インターネット上では、自撮り写真や美的加工が日常的に行われ、特定の美的基準が拡散・強化されています。とくに若年層においては、他者からの「いいね」やコメントが自己評価に大きく影響を与え、自尊感情の低下や過度な容姿への執着を引き起こす要因となっています。

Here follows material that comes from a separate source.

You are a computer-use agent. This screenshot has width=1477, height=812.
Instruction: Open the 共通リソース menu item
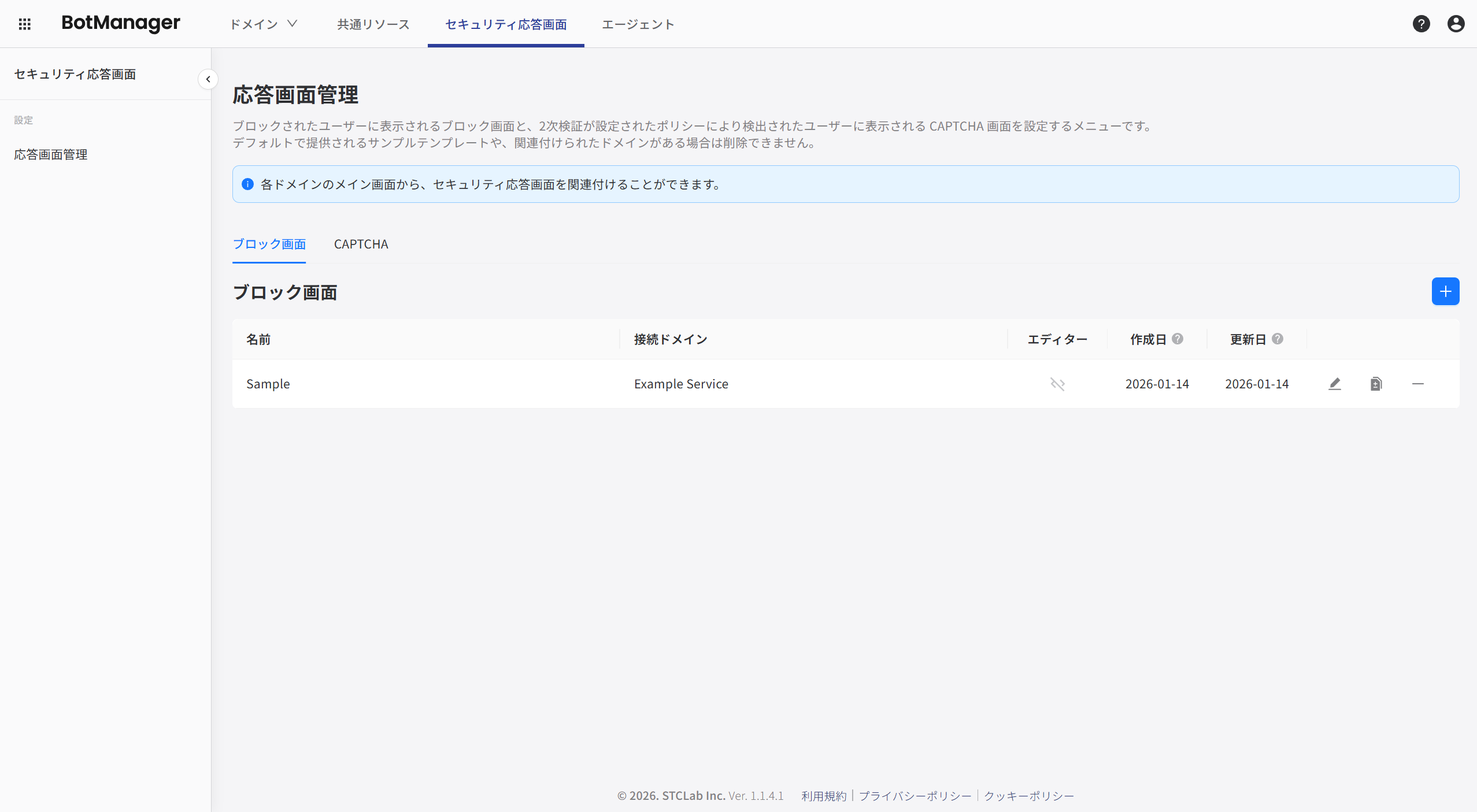click(372, 24)
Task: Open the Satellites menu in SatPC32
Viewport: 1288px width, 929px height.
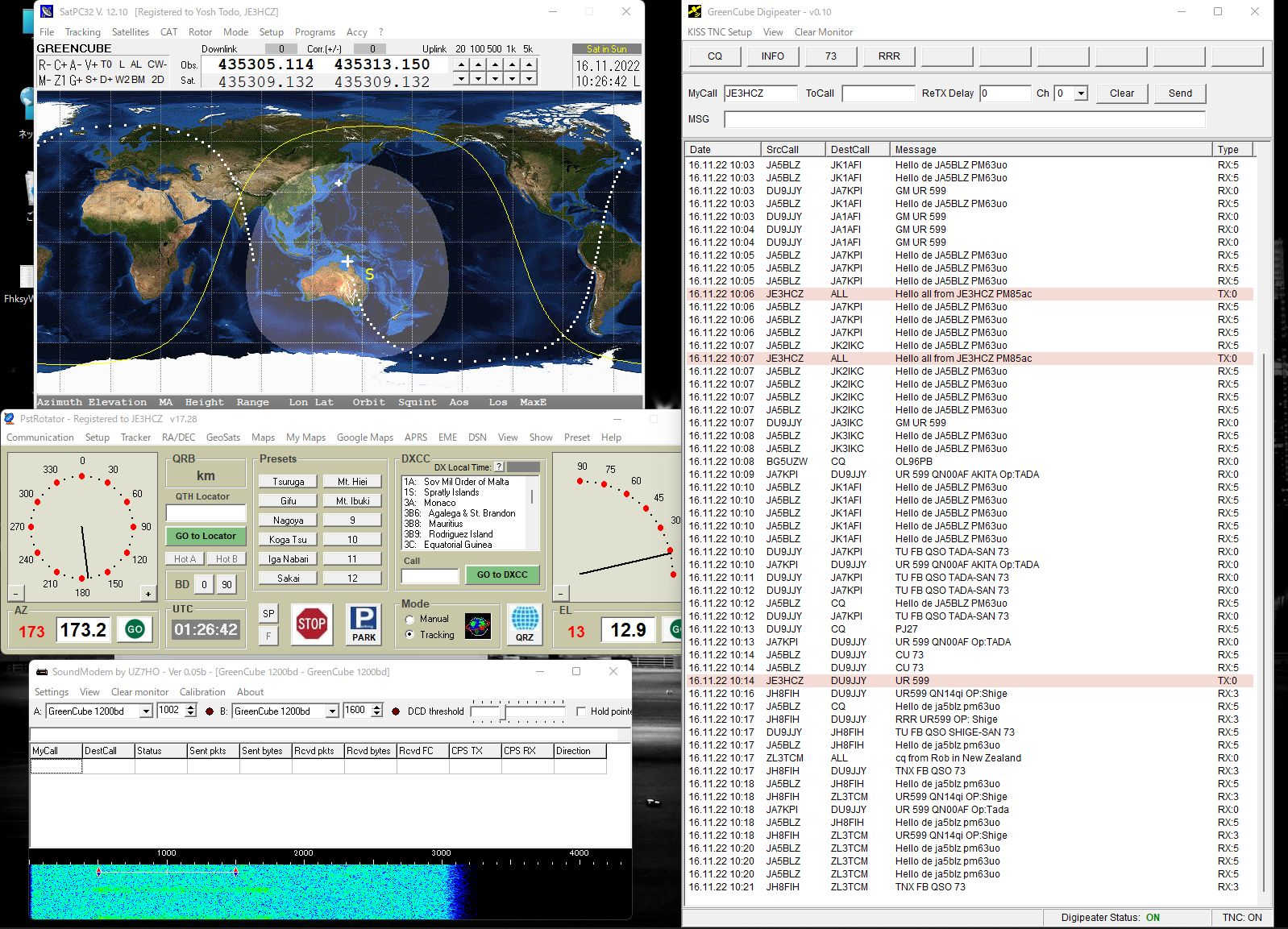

また、テレビや雑誌、広告などのマスメディアにおいても、美しい外見をもつ人々が称賛される傾向にある一方、そうでない人々は笑いの対象になることがあり、外見によるステレオタイプが温存され続けています。さらに、就職活動や学校生活のなかでも、見た目が「好印象」であることが有利に働くという見方が存在し、ルッキズムが機会の平等を損なう社会構造の一部となってしまっています。
2023年にアメリカで公開された映画『顔を捨てた男』でも、ルッキズムがテーマの一つとして扱われています(日本では2025年7月に公開)。
『顔を捨てた男』
ブラックユーモアを効かせながら「ルッキズム(外見至上主義)」を痛烈に風刺した不条理スリラー映画。主人公は、外見や過去に対して根拠のないうわさを立てられたり、偏見を受けたりするなど、周囲から「危険な存在」と見なされる。そこで外見を劇的に変える過激な治療を受け、念願の新しい顔を手に入れる。過去を捨て、別人として順風満帆な人生を歩みだすことになるが、かつての自分の顔にそっくりな男に出会い、外見ではなく内面で人を判断することの大切さを学んでいく。
この映画では、見た目に基づく差別=ルッキズムがもたらす孤立や誤解、そしてそれを乗り越える人間関係の力が描かれています。外見にとらわれずに他者と向き合うことの意味を、観客に問いかける作品です。
こうした時代背景のなかで、近年、「容姿に基づく差別や偏見は、人権問題として捉え直される必要がある」との認識が広がってきました。
ルッキズムが社会に与える影響
ルッキズムは、個人の尊厳や公平な社会の実現に対して、深刻な影響を与えています。容姿による偏見や差別は、当事者の自己肯定感を大きく損ない、精神的健康に悪影響を及ぼします。とくに若年層では、外見に対する過度な評価がいじめや排除につながることがあり、学校現場での重大な教育課題ともなっています。また、労働市場においても、容姿が採用や昇進に影響するケースが報告されており、実力や適性よりも外見が重視される風潮は、社会の多様性や公平性を阻害しています。
さらに、ルッキズムはジェンダーの問題とも深く結びついており、とりわけ女性に対する容姿規範の押しつけは、身体的・精神的な自由を奪う要因となっています。このように、ルッキズムは個人の生き方を制限し、無意識のうちに差別を再生産する社会的メカニズムの一部であるといえます。